PROBLEM TO WORK ON - Starting at the line that contains "This screenshot has width=868, height=832.", output each line through the end of the data exactly, and nothing more.

-------- INFORMATION SHOWN --------

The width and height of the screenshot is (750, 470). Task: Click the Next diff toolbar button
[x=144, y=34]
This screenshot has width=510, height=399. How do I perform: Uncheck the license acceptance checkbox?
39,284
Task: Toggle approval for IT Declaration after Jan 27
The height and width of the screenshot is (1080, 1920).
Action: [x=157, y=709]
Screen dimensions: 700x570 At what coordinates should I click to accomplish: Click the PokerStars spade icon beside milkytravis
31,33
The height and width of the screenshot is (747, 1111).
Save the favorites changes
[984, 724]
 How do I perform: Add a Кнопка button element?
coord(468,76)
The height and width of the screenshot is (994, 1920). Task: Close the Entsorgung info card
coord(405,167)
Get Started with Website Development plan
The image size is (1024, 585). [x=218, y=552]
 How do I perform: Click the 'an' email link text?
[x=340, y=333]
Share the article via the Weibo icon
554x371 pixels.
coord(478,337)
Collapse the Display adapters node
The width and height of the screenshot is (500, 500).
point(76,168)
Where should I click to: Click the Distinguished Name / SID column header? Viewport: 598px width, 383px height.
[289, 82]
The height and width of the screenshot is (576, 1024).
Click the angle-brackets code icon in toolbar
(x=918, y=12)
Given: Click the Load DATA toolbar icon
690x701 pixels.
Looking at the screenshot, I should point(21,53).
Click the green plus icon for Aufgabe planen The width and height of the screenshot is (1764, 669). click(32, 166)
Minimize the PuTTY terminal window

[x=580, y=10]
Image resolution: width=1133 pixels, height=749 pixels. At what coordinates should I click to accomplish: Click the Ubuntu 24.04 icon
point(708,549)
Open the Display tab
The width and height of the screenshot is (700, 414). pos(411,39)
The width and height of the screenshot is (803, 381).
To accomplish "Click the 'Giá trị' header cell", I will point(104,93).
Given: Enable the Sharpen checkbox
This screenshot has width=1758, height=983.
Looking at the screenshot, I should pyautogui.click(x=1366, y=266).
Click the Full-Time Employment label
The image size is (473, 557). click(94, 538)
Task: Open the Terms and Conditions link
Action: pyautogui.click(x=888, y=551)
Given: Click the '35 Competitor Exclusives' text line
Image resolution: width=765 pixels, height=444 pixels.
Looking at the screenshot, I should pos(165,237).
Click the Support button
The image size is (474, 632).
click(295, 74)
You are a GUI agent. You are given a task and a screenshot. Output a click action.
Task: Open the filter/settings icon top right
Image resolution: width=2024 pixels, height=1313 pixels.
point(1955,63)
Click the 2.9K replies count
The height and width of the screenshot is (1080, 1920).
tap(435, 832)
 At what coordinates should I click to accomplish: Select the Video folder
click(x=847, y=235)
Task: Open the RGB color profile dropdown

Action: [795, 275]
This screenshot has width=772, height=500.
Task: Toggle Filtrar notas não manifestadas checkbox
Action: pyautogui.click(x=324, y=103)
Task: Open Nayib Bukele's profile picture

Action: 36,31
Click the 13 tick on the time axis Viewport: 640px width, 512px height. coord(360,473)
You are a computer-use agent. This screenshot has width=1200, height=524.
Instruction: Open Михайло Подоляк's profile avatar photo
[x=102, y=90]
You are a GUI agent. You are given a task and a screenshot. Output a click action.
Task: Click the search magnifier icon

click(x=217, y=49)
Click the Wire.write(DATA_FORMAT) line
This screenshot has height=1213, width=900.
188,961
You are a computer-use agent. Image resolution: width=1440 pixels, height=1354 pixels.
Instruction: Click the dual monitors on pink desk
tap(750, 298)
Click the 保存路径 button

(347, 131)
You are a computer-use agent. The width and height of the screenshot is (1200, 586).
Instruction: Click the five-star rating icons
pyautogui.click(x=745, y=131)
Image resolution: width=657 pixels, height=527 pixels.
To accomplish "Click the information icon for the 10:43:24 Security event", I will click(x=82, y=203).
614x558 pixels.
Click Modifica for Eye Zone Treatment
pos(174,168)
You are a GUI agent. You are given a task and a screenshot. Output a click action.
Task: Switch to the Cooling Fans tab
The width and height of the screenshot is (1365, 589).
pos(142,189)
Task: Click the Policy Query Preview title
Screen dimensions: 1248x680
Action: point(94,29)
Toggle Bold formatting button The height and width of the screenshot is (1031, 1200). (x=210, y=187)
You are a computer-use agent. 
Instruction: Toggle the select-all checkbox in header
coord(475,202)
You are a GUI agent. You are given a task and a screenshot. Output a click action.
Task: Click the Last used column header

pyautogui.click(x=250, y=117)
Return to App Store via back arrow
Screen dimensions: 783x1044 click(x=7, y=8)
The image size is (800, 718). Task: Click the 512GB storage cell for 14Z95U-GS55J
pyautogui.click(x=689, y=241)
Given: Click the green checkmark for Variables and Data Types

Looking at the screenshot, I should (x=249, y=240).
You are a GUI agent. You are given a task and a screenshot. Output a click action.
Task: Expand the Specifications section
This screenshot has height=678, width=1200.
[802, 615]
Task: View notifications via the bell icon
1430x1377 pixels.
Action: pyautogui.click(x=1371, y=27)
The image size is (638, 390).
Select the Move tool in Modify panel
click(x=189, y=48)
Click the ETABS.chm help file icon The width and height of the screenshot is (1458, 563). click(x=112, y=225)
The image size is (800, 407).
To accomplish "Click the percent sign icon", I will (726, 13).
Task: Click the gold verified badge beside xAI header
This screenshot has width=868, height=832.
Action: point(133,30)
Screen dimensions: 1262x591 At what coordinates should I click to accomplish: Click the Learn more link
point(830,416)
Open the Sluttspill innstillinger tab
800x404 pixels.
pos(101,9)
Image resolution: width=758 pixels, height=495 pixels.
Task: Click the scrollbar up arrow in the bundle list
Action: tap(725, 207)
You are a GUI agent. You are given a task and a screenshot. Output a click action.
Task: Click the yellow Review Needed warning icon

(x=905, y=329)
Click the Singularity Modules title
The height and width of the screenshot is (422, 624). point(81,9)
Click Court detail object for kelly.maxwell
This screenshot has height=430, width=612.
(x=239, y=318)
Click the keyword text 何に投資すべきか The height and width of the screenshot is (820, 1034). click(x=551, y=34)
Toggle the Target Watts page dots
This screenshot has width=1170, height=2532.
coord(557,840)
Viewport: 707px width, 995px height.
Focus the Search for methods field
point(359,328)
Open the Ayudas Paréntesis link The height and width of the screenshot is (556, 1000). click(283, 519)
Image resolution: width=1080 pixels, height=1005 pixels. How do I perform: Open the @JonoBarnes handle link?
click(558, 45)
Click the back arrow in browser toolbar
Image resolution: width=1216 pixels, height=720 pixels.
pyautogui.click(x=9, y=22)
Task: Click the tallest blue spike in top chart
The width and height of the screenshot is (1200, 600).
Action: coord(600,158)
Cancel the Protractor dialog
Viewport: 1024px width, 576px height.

--------

EXPECTED OUTPUT -
This screenshot has width=868, height=832.
Action: point(133,30)
Screen dimensions: 1262x591 At what coordinates should I click to accomplish: Click the Learn more link
point(830,416)
Open the Sluttspill innstillinger tab
800x404 pixels.
pos(101,9)
Image resolution: width=758 pixels, height=495 pixels.
Task: Click the scrollbar up arrow in the bundle list
Action: tap(725, 207)
You are a GUI agent. You are given a task and a screenshot. Output a click action.
Task: Click the yellow Review Needed warning icon

(x=905, y=329)
Click the Singularity Modules title
The height and width of the screenshot is (422, 624). point(81,9)
Click Court detail object for kelly.maxwell
This screenshot has height=430, width=612.
(x=239, y=318)
Click the keyword text 何に投資すべきか The height and width of the screenshot is (820, 1034). click(x=551, y=34)
Toggle the Target Watts page dots
This screenshot has width=1170, height=2532.
coord(557,840)
Viewport: 707px width, 995px height.
Focus the Search for methods field
point(359,328)
Open the Ayudas Paréntesis link The height and width of the screenshot is (556, 1000). click(283, 519)
Image resolution: width=1080 pixels, height=1005 pixels. How do I perform: Open the @JonoBarnes handle link?
click(558, 45)
Click the back arrow in browser toolbar
Image resolution: width=1216 pixels, height=720 pixels.
pyautogui.click(x=9, y=22)
Task: Click the tallest blue spike in top chart
The width and height of the screenshot is (1200, 600).
Action: coord(600,158)
Cancel the Protractor dialog
Viewport: 1024px width, 576px height.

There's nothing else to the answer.